空海は、八○四年が終わりかけた時に長安に来た
が、それから一年余りでなんと、密教の真髄に到達
し、唐に来た目的を果たしてしまう。
そこで八○六年は、半年以上にわたり、密教以外
に土木技術や薬学についての造詣を深めることに費
やし、十月には日本に帰朝する。
九州に上陸した空海は、そのまま大宰府(現在の福
岡県太宰府市)に滞在する。実は空海は、二〇年の留
学期間を国より命じられていたのに、二年で切り上
げての帰国。
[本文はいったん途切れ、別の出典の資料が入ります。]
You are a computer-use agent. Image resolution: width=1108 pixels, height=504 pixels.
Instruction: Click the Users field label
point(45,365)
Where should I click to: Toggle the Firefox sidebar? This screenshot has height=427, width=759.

当時の規定では、それは罪にあたると
されていたため、入京の許しを待とうと大宰府にと
どまったのである。
八○九年七月、ついに入京の許しが出て、空海は
京都の高雄山寺 (たかおさんじ 現在の神護寺)に入
った。
それから十年余りを高雄山寺を拠点として過ごす
が、その間八一六年には、修禅の道場として高野山
の下賜を請い、七月八日には、高野山を下賜する旨勅
許を賜る。
八一七年、泰範や実恵ら弟子を派遣して高野山の
開創に着手し、八一八年十一月には、空海自身が勅
許後はじめて高野山にのぼり翌年まで滞在、翌年八
一九年春には七里四方に結界を結び、ついに伽藍建
立に着手、ここに高野山真言宗の基礎が築かれるこ
とになる。
高野山について述べれば、高野山は、和歌山県北
部、周囲を千メートル級の山々に囲まれた、標高約
八百メートルの平坦地に位置する。
現在では百か寺以上の寺院が密集する、日本では他
に例を見ない宗教都市である。
そして京都の東寺(八二三年正月、宮廷より賜った
真言密教の道場)とともに、真言宗の宗祖である弘法
大師空海が宗教活動の拠点とした寺であり、真言密
教の聖地、また、弘法大師信仰の山である。